In the present case, the pursuer avers that the “disposal contract” is the contract entered into
between it and the defender, permitting disposal of the defender’s waste material at
Lochhead in exchange for payment.
[11] The Explanatory Note prepared by the Scottish Government at the time of enactment
of the Act had this to say about section 27:
“Section 27 provides that, when a contract is in place for the disposal of a waste in a
landfill and the tax changes with regard to that waste, then the payment for that
waste in the contract must increase to reflect the tax increase unless the contract says
otherwise.
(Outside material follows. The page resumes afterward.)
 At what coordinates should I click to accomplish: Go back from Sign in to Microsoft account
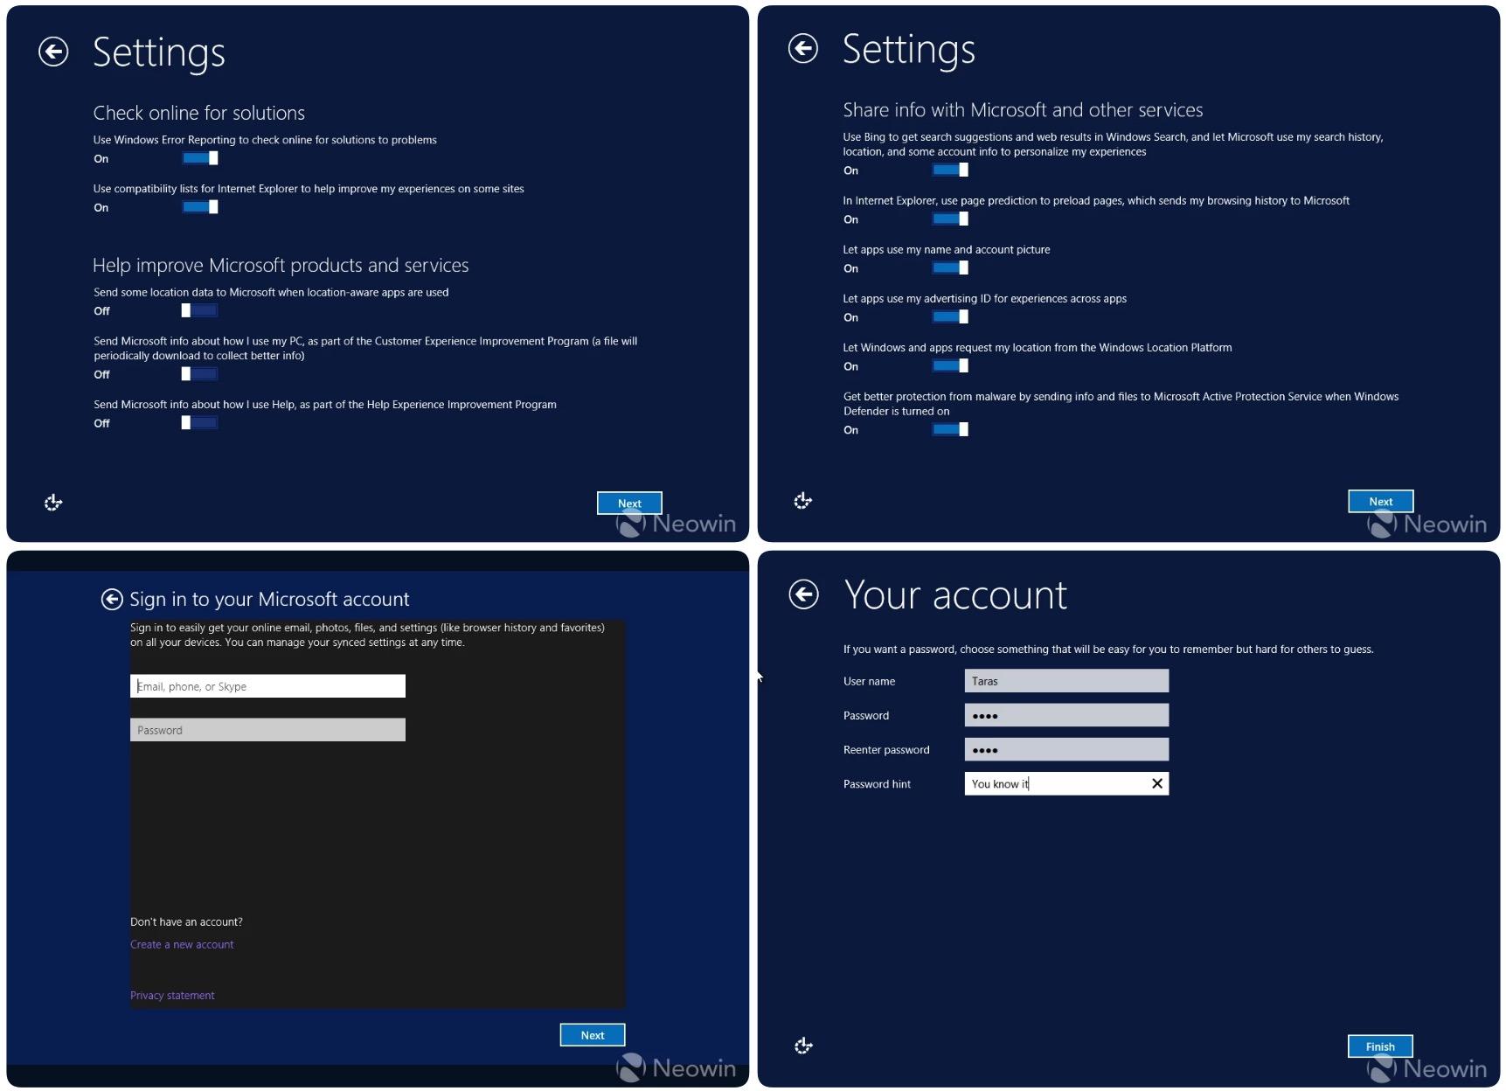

This ensures that operators do not suffer as a result of tax increases not
being reflected in historical contracts.”
It is common ground that in so far as Explanatory Notes cast light on the objective setting or
contextual scene of the statute, and the mischief at which it is aimed, t hey are admissible aids
to construction: see R (Westminster CC) v Secretary of State for the Home Department [2002]
HLR 1021, Lord Steyn at paragraph 5.
[12] The Scottish Government’s expectation that although liability for payment of SLFT
would rest upon the landfill site operator, the burden of the tax would be borne by the waste
producer was also reflected in the Financial Memorandum which accompanied the bill that
became the Act. At paragraph 58, it was noted that
“Landfill site operators will be responsible for paying the Scottish Landfill Tax.
However, operators pass the cost on to businesses and local councils on top of
normal landfill gate fees…”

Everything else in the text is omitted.